Broken Windows

Earlier this year, I started a new job. One of the reasons I picked it was because I would get to evaluate whether or not the existing PHP codebase was up to snuff, and what we were going to do about it. The project owners were developers but they weren’t PHP developers, and the codebase had just been worked on by contractors for many years. It was a situation of “It works, but we can’t tell you how good it is.” There was a feeling that it would not be a good code base to continue with (framework-wise, not language-wise).

The last major overhaul had seen the project move over to what I will term a “home-grown framework,” one that is not in wide use. It was old and the original developer had moved on, so the framework was effectively unsupported. Internally the framework just kind of stood there like an old factory that, while not falling over, had not really been cared for.

There were no unit tests. Nothing was really automated. API output was inconsistent. Coding standards were expected but not documented or enforced. Documentation was nearly non-existent or out of date. There were a lot of broken windows.

If you aren’t familiar with the Broken Window Theory, here it is:

Consider a building with a few broken windows. If the windows are not repaired, the tendency is for vandals to break a few more windows. Eventually, they may even break into the building, and if it’s unoccupied, perhaps become squatters or light fires inside.

Or consider a pavement. Some litter accumulates. Soon, more litter accumulates. Eventually, people start leaving bags of refuse from take-out restaurants there or even break into cars.

-James Q. Wilson and George L. Kelling, The Atlantic Monthly, March 1982

The longer these “broken windows” stay around, the harder it is going to be to fix them, and the more likely developers will continue to allow the broken windows to stay broken. Have you ever tried to put in unit tests into a legacy application? The older that the app is, the harder it will be.

Now, I have full authority to just say, “Screw it, we’re starting over fresh” and greenfield the project. I am not going to though. There’s a lot of history in this not-so-great code, a lot of bugs in the business logic that have already been fixed. I’m sure some of the bad decisions are there because they have to be, because not all code works perfectly when integrating with external services. If I rebuild the app, we’ll just make those same mistakes again.

So I’m taking the initiative to fix those broken windows. It’s a bit more work, but in the end it will be better. What am I doing, and what can you do to fix the broken windows?
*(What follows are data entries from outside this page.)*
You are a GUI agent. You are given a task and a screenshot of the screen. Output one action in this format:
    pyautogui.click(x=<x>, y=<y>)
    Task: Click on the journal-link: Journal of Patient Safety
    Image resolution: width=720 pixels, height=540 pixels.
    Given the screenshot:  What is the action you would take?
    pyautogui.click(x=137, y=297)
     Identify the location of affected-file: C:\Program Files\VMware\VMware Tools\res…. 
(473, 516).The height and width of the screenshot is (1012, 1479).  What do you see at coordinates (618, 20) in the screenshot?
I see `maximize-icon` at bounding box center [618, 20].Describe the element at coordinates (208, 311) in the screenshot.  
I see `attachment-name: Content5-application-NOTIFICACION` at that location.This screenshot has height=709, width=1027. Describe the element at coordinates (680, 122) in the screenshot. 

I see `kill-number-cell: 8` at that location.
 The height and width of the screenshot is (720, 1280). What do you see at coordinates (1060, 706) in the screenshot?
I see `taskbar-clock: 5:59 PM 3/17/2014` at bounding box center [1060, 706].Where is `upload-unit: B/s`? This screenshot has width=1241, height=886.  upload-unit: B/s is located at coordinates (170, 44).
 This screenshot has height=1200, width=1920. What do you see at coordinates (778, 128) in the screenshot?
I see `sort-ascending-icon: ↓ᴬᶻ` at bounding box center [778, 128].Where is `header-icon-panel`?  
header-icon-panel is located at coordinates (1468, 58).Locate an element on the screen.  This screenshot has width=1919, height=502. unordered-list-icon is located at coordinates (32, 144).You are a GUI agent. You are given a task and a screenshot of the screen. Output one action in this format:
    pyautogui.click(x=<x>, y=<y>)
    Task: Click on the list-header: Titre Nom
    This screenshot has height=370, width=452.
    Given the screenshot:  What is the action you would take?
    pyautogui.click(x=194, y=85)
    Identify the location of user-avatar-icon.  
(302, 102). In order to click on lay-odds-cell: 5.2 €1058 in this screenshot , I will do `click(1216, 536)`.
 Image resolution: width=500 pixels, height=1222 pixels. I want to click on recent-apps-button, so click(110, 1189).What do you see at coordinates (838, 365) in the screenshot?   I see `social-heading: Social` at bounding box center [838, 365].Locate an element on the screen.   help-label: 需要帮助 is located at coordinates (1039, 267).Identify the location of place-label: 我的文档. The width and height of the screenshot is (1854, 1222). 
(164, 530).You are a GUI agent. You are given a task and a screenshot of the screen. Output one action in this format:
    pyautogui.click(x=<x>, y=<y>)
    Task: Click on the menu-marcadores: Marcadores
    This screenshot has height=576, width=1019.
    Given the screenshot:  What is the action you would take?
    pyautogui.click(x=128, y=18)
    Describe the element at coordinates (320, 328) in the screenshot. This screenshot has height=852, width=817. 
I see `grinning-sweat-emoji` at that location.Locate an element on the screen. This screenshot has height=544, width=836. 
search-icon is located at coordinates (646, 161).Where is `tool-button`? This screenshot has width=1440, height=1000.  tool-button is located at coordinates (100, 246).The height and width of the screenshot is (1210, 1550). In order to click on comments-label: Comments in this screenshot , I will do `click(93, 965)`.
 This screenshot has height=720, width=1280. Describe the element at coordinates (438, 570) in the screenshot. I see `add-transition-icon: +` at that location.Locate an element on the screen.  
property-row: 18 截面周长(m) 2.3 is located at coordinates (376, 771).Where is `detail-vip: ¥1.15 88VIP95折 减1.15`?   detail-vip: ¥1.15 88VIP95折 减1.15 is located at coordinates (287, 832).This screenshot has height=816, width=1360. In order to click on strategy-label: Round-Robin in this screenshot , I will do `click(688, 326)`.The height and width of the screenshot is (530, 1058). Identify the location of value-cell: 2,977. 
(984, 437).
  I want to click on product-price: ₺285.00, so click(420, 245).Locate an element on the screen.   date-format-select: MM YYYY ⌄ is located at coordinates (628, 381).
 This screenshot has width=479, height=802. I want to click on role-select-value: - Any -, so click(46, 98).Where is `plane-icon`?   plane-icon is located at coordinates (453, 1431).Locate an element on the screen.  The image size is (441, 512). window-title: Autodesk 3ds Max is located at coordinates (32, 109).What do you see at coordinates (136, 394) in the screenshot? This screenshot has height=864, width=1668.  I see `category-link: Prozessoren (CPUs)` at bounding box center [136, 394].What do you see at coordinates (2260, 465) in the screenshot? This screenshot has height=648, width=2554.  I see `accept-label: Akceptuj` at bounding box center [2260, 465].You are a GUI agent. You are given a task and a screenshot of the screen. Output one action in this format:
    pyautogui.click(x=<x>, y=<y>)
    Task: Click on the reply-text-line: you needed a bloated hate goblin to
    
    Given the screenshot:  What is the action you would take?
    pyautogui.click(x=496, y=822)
Establish Standards and expectations

The first thing to do is establish some ground rules around standards. I’m laying out what our code workflow will be. There’s no ambiguity about how an issue goes from being reported to our master branch.

I’m finding standards that are well established, like PSR-2, and starting to enforce those things on new code. PHP CodeSniffer has a PSR-2 sniffer built in, so I’ve written pre-commit hooks to alert developers when their code might conflict with PSR-2. We mostly follow it now anyway, but it’s good to come right out and say “Hey, this is our coding standard, and here are tools that tell you when your code needs some love.”

I’m also encouraging the idea of Object Calisthenics. We’re going to be growing our team so we can’t work like a lone cowboy coder anymore. Cleaner, easier to read code helps everyone.

Documentation

I’m a writer, yet I hate writing documentation. It’s now just going to be a rule that new features will need to have corresponding documentation. If we change how an endpoint reacts, we need to also make sure that the PR includes the documentation update.

If a new feature is added, it gets documented. Inputs, outputs, and expectations will be laid out.

PSR-5, while not accepted yet, is a good starting base for our code documentation. Again, this is something we do already, but it makes sense to mark down what we follow.

testing

This one is going to suck, but new code will have to come with unit tests. I fully understand that the legacy code will be hard to unit test, and I’m not expecting us to get to 100% code coverage any time soon. And I know that some bug fixes will be very, very hard to unit test. What we will be doing though is on new code, it is expected to have unit tests. If it can’t, we document in the code why something isn’t unit tested so that we can find it later. Then make a unit test and just skip it. The idea will be that when we can better unit test the surrounding code, we’ll be able to revisit and make those skipped unit tests work.

As with the CodeSniffer, I’ll be supplying pre-commit and pre-push commits to make sure that as we build up tests that they are run automatically.

Code Reviews

This is another hard one. No one likes to have their code critiqued, but in a team situation having code reviews is a healthy way to find potential problems before they make it to production. All of the automated tools in the world can’t find logic or workflow issues, and no matter how well you unit test something you’ll never find all of the weird things that users will try and do. Github and Gitlab both have excellent peer review software baked into their PR systems.

Follow Through

I proposed many of these ideas with my coworker, and while receptive, I was met with, “Yeah, I’ve heard that before.” It’s one thing to say you are going to start doing these things, and it’s a whole different thing to actually do it. And commit to it. Push back when things aren’t followed.

In the immortal words of Shia LaBeouf, “DO IT.”


There are plenty of things that we as developers can do to help fix our broken windows. It might not be as glamorous as burning down the house and rebuilding it from scratch, but at the end of the day, you’ll have a better codebase.

And that’s all I really want for Christmas.